[Gegebener Text]
- - - - -
Titelthema

Als wär's eine Insel

Wie Kunst mit dem Boden das Oderbruch als sensibles Ökotop ­erfahrbar macht.von Sabrina Schulz, erschienen in Ausgabe #12/2012
Photo
© www.oderbruchpavillon.de

Am östlichen Rand der Bundesrepublik steht mitten auf dem Gras­acker ein Campingstuhl. Daneben liegt ein Gipfelbuch. ­»Soviel Himmel braucht guten Boden als Träger« hat jemand ­hin­eingeschrieben. Ein anderer Eintrag lautet: »Erst ein Grasacker, am Ende ein vielfältiger Ort mit Gipfel.« Dabei ist man geneigt, den 2,60 Meter über dem Meeresspiegel liegenden »Gipfel« erst einmal zu übersehen. Bei näherer Betrachtung gewinnt die platte Wiese jedoch an Profil. Eine Senke erstreckt sich quer über die Fläche bis zur Stillen Oder. Wer einen Blick in alte Landkarten wirft, dem gibt sie sich als trockengefallener Flussarm zu erkennen.
- - - - -
[Aufgabenstellung]
Prüfe, ob die Aussagen 1., 2. und 3. mit dem Text über das Oderbruch übereinstimmen, und beantworte jede mit Ja oder Nein samt den ausschlaggebenden Worten des Textes als wörtlichem Zitat.
1. Der »Gipfel« liegt 2,60 Meter über dem Meeresspiegel.
2. Neben dem Campingstuhl liegt ein Gipfelbuch.
3. Die Senke erstreckt sich bis zur Neiße.
Die anschließende Auflistung ist hierfür ohne Belang.
- - - - -
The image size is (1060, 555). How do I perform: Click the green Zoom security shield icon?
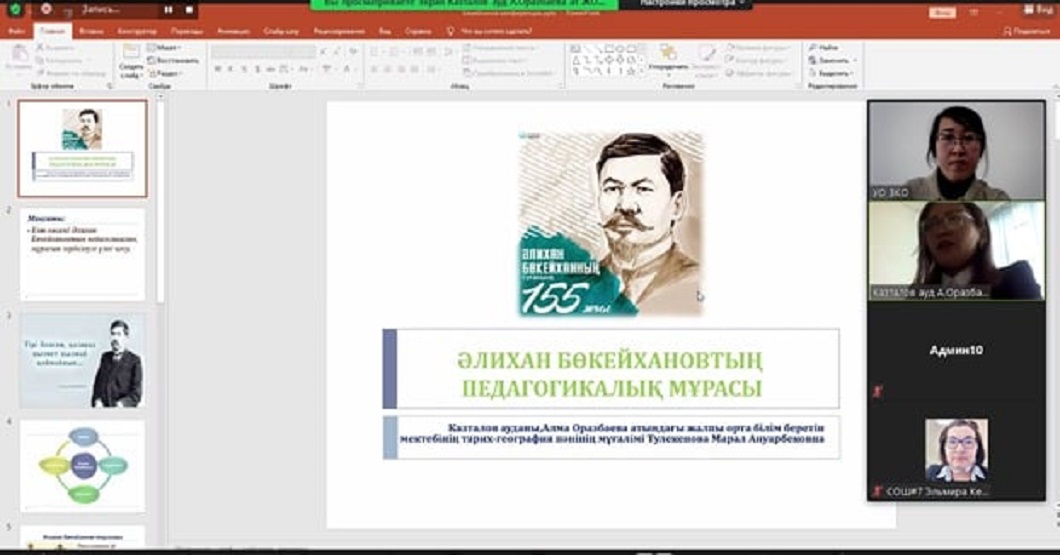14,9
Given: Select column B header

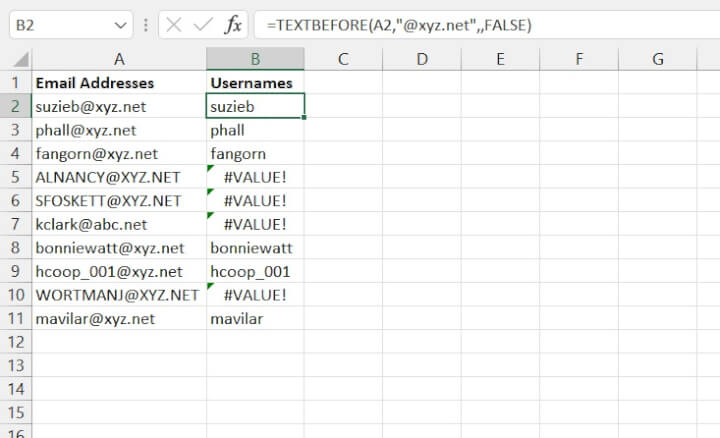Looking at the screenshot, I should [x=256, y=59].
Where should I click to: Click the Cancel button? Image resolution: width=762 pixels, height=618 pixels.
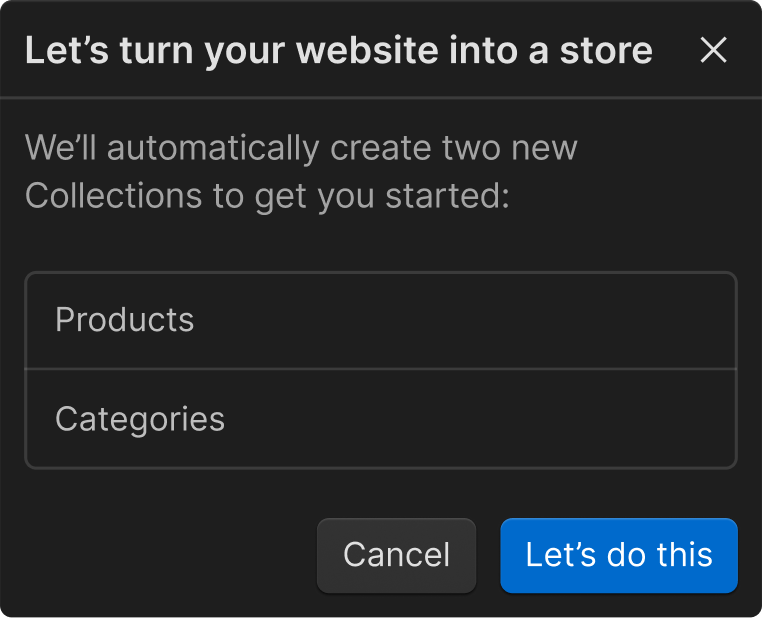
- - - - -
[Lösung]
1. Ja: „den 2,60 Meter über dem Meeresspiegel liegenden »Gipfel«“
2. Ja: „Daneben liegt ein Gipfelbuch.“
3. Nein: „Eine Senke erstreckt sich quer über die Fläche bis zur Stillen Oder.“